--- What the exercise asks ---
Reprint all entries without any alteration.

### Supplied material ###

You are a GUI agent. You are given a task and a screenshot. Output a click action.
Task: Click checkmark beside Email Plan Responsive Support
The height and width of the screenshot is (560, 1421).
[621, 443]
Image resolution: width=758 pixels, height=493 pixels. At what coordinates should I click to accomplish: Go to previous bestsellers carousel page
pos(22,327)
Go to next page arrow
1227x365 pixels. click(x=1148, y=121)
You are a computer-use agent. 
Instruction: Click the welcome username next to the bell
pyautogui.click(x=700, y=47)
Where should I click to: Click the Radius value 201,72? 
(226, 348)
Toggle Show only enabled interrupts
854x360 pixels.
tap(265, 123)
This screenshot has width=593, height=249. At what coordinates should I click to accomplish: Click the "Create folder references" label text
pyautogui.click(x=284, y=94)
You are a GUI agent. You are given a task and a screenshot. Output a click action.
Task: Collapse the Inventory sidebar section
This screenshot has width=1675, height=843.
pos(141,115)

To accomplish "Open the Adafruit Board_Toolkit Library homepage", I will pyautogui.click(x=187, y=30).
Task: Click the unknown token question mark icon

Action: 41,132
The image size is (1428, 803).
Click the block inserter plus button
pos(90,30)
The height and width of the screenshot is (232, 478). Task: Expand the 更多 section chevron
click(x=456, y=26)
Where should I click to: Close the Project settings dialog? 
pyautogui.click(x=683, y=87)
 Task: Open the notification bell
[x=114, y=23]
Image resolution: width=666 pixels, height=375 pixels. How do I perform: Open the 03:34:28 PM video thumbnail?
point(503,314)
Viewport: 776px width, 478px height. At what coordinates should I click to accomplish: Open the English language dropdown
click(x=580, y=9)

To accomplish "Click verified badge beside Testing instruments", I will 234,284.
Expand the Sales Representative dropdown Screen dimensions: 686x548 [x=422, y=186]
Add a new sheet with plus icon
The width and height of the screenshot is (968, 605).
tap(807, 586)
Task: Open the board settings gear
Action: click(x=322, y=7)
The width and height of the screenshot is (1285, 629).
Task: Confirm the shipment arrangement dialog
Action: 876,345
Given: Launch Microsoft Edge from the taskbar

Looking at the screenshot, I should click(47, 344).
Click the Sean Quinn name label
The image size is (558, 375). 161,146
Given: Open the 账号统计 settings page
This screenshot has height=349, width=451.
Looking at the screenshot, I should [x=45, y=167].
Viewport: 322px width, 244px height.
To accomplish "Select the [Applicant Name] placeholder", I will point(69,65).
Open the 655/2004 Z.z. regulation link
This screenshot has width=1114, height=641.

###

--- The answer ---
You are a GUI agent. You are given a task and a screenshot. Output a click action.
Task: Click checkmark beside Email Plan Responsive Support
The height and width of the screenshot is (560, 1421).
[621, 443]
Image resolution: width=758 pixels, height=493 pixels. At what coordinates should I click to accomplish: Go to previous bestsellers carousel page
pos(22,327)
Go to next page arrow
1227x365 pixels. click(x=1148, y=121)
You are a computer-use agent. 
Instruction: Click the welcome username next to the bell
pyautogui.click(x=700, y=47)
Where should I click to: Click the Radius value 201,72? 
(226, 348)
Toggle Show only enabled interrupts
854x360 pixels.
tap(265, 123)
This screenshot has width=593, height=249. At what coordinates should I click to accomplish: Click the "Create folder references" label text
pyautogui.click(x=284, y=94)
You are a GUI agent. You are given a task and a screenshot. Output a click action.
Task: Collapse the Inventory sidebar section
This screenshot has width=1675, height=843.
pos(141,115)

To accomplish "Open the Adafruit Board_Toolkit Library homepage", I will pyautogui.click(x=187, y=30).
Task: Click the unknown token question mark icon

Action: 41,132
The image size is (1428, 803).
Click the block inserter plus button
pos(90,30)
The height and width of the screenshot is (232, 478). Task: Expand the 更多 section chevron
click(x=456, y=26)
Where should I click to: Close the Project settings dialog? 
pyautogui.click(x=683, y=87)
 Task: Open the notification bell
[x=114, y=23]
Image resolution: width=666 pixels, height=375 pixels. How do I perform: Open the 03:34:28 PM video thumbnail?
point(503,314)
Viewport: 776px width, 478px height. At what coordinates should I click to accomplish: Open the English language dropdown
click(x=580, y=9)

To accomplish "Click verified badge beside Testing instruments", I will 234,284.
Expand the Sales Representative dropdown Screen dimensions: 686x548 [x=422, y=186]
Add a new sheet with plus icon
The width and height of the screenshot is (968, 605).
tap(807, 586)
Task: Open the board settings gear
Action: click(x=322, y=7)
The width and height of the screenshot is (1285, 629).
Task: Confirm the shipment arrangement dialog
Action: 876,345
Given: Launch Microsoft Edge from the taskbar

Looking at the screenshot, I should click(47, 344).
Click the Sean Quinn name label
The image size is (558, 375). 161,146
Given: Open the 账号统计 settings page
This screenshot has height=349, width=451.
Looking at the screenshot, I should [x=45, y=167].
Viewport: 322px width, 244px height.
To accomplish "Select the [Applicant Name] placeholder", I will point(69,65).
Open the 655/2004 Z.z. regulation link
This screenshot has width=1114, height=641.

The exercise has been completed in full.